Rome à nouveau, dans l’ébruitement d’une sainte sensualité, relevée de délicieuses harmoniques napolitaines. Les visiteurs seraient saisis de cette excitation, entre grandeur et insalubrité, qui les inciterait à se signer. Les couleurs de la piété mettraient leur humilité au silence. Ce n’est pas pour autant une cité mystique, une certaine négligence lui permettrait de sortir des sentiers récurés, une certaine indolence aussi. Le pape Sisto IV, enterré dans un de ses musées, se serait entouré de belles vierges en bronze, incarnant les sciences, y compris la Prospective, visiblement chargées d'entretenir ses fantasmes pour l'éternité. Rome trouverait son charme dans le riche assortiment des bâtiments, des volets, des balcons. Sinon on a de gentilles cours où languissent de vieilles végétations autour de bassins démodés. Les mousses, sous les porches, trahiraient comme une moisissure de l'histoire.

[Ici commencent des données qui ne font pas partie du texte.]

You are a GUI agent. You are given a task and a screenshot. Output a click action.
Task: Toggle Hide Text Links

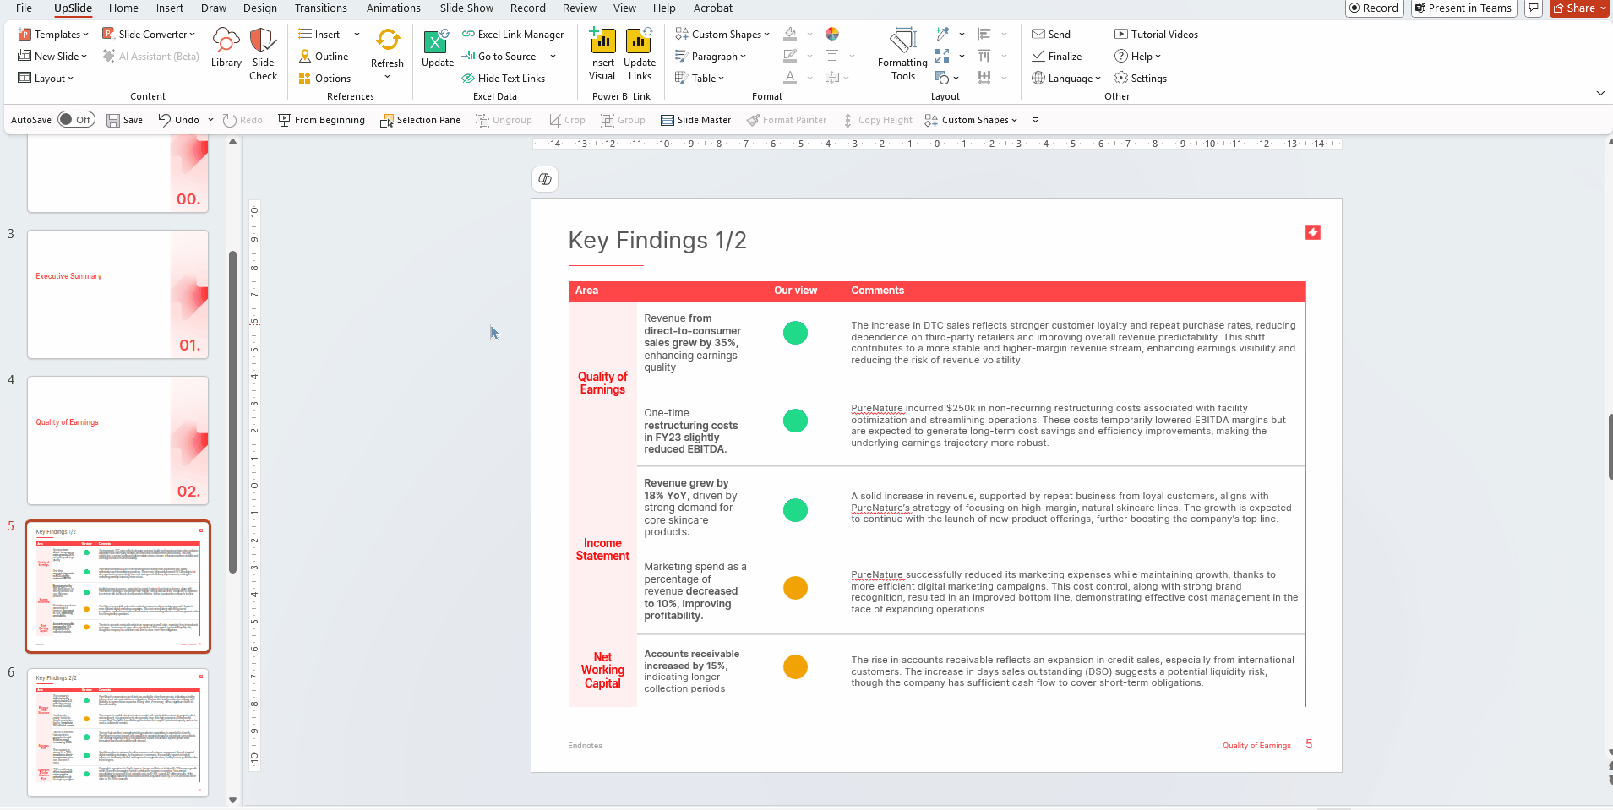pos(503,79)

Rome est plus vieille que Paris, à cause des vieux volets clos de Via Cavour, de la palette des couleurs, de la cavalcade des ruines. Des pans de murailles et de murs, des saillies de la roche, des vieilles marches conduisant au Moyen Age. Byron vous accueille à l'entrée de la Villa Borghèse pour vous souhaiter une belle mort parmi les bosquets, les pelouses, les arbres en deuil et le gazouillis des oiseaux en guise de veillée perpétuelle, sous le ciel gris-chrétien des fresques de la Renaissance. C’est une ville-musée où les périodes ne se bousculent que pour se mettre à l’ombre méditerranéenne des rares palmiers. Tu tournes la tête – Trajan, tu tournes la tête – Cavour. Des Japonais posent, la mine solennelle, devant les ruines du Colisée, une brèche dans l'histoire que les Italiens ne seraient plus arrivés à combler et qui ne serait plus qu'un vaste pigeonnier pour touristes. Le Forum réduit à la désolation de ses pierres se pare de gitans aux aguets, la mise dépareillée, conservant sur leurs visages d’augustes traits incurvés par la malice, ne cachant pas leur mépris pour les visiteurs.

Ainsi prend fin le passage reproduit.